Malthus avait tort
par
Publication : janvier 1977
Mise en ligne : 14 mars 2008
[1] Le Docteur Malthus vient de recevoir un nouveau démenti
du Conseil International du Blé. En effet , la production mondiale
de cette céréale pour la campagne 1976-1977 va dépasser
les 400 millions de tonnes, soit une augmentation de 10 % par rapport
au record de 1973. Ce progrès considérable est dû
à un accroissement des rendements et des surfaces cultivées
ainsi qu’à l’introduction de nouvelles variétés
de blé dans les zones tropicales. Partout dans le monde, à
l’exception de l’Europe, des Etats-Unis et de l’Australie, la récolte
de cette année a été très bonne et il est
prévu que la prochaine le sera également.
Entre 1949 et 1976, la production mondiale de blé est passée
de 160 millions à 410 millions de tonnes. Dans le même
temps, la population mondiale a crû de 2,4 milliards à
4 milliards d’humains. La production de blé augmente donc plus
rapidement que la population. Comme les autres céréales
et la viande suivent une évolution parallèle, le spectre
de la famine paraît donc écarté.
Bien sûr, devant cette abondance, les prix mondiaux ont baissé
cette année. Aux Etats-Unis, la baisse atteint près de
25 % et le blé s’y vend un peu moins cher que le maïs. C’est
donc un désastre pour les producteurs dont les profits diminuent
et qui demandent l’aide du gouvernement fédéral. Déjà,
pour soutenir les cours, les gouvernements des Etats-Unis, de l’Australie
et du Canada avaient diminué les surfaces cultivées en
blé et contingenté la production dès 1969, engendrant
ainsi la rareté selon la recette traditionnelle.

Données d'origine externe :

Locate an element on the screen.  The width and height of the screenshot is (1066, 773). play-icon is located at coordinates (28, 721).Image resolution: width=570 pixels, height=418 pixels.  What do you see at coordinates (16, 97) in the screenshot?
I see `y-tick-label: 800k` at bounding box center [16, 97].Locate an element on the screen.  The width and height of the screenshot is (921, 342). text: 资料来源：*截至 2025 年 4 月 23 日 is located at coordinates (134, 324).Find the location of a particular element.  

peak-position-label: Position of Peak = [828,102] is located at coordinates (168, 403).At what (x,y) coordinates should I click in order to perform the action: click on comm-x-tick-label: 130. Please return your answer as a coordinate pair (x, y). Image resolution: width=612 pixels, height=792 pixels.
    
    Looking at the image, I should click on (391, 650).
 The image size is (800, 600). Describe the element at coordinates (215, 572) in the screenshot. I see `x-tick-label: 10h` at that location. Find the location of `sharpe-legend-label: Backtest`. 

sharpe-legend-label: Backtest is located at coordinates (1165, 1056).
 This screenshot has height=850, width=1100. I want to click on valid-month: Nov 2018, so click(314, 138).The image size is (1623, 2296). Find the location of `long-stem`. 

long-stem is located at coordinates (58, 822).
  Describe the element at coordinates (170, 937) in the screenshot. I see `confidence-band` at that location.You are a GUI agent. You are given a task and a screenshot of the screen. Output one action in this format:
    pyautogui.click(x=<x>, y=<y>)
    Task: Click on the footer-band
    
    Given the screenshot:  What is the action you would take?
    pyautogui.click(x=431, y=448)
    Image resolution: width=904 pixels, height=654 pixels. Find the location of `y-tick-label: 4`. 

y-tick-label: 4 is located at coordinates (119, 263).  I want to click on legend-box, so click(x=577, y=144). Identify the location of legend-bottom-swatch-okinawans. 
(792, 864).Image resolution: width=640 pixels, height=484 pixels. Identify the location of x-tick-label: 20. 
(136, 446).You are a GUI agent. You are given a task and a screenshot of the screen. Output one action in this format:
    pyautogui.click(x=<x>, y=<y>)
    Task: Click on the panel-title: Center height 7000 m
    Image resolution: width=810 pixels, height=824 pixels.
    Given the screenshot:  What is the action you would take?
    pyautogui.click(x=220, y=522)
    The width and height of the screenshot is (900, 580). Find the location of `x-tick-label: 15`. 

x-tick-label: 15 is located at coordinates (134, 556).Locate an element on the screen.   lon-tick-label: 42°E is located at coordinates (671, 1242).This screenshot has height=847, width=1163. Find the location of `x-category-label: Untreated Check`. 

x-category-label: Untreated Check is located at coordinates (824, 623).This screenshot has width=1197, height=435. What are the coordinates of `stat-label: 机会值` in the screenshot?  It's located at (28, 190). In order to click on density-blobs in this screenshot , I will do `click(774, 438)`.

Les excédents de céréales pourraient pourtant servir
à nourrir les animaux dont la chair serait sans doute plus savoureuse.
Mais les cours fixés en Europe par la Politique Agricole Commune
pour sauvegarder les revenus des agriculteurs sont si hauts qu’ils découragent
les éleveurs, et la part des céréales dans la ration
alimentaire du bétail ne cesse de décroître.
Toutes ces données montrent bien l’embarras dans lequel l’abondance
place l’économie de marché. Seule l’Economie Distributive
nous permettra de sortir de ces contradictions en supprimant la nécessité
de soutenir des cours en organisant la rareté.
[1] Titre et données empruntés au « Financial Times » de décembre 1976.